Sociodemographic variables included age, gender, ethnicity, marital status, educational status, occupation, monthly income of the family, family size and type, self-perceived health and compliance to low salt diet. For ethnicity, the Nepal Health Management Information System’s “caste/ethnic groupings” were used (22). Marital status was categorized as married, unmarried and widow/separated. Education status was categorized into four groups as follows: illiterate; informal (no formal schooling and some literacy); formal education (any years of formal schooling); and a university education (education beyond high school). Nepal Standard Occupation Classification NSOC-99 (23) was used for the occupational category. Monthly family income of participants was self-reported in Nepalese rupees (NRs), which was converted into US dollar (1$ = 100 NRs) during data analysis. Family type was recorded as a nuclear, joint, and extended family. Antihypertensive drugs use was recorded from patients OPD card. A screening tool developed with reference to “the practical guidelines for conducting a barrier analysis” (17) was used to classify participants as compliant or non-compliant to low dietary salt.
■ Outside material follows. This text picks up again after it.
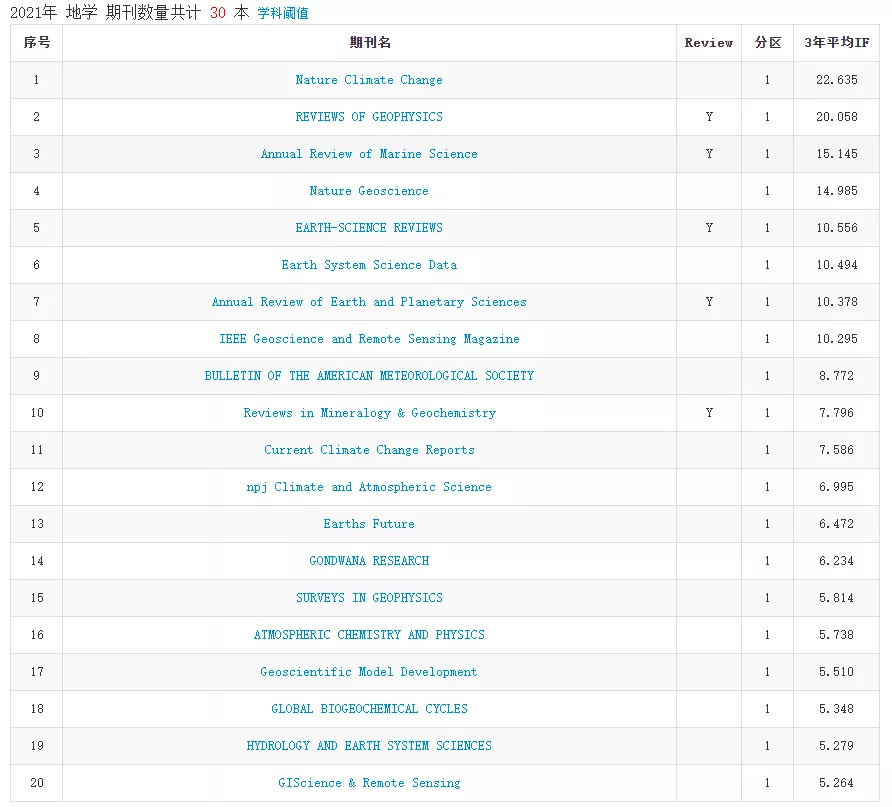Image resolution: width=892 pixels, height=807 pixels.
Task: Open IEEE Geoscience and Remote Sensing Magazine
Action: [369, 339]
Data Processing and Statistical Analysis
Study tool was pretested among 18 hypertensive patients meeting the study inclusion criteria at Heart Clinic, Kathmandu. Pretest responses were not included in the final analysis. Data were managed in EpiData. Statistical analyses were performed in IBM SPSS22 for Windows (SPSS Inc., Chicago, IL, USA). Descriptive statistics (frequency, proportion, mean, and SE) were calculated for all variables. The Shapiro–Wilks test was used to check the normality of variable distributions. Frequency distributions were compared by Pearson’s chi-square (χ2) test, and means between the groups were compared by Student’s t-test or analysis of variance. Multiple linear regression models, adjusted for age and sex, were used to determine the factors associated with HRQOL. Pearson’s correlation coefficient was used to determine the relationship between the EQ-5D-3L index values and the EQVAS scores.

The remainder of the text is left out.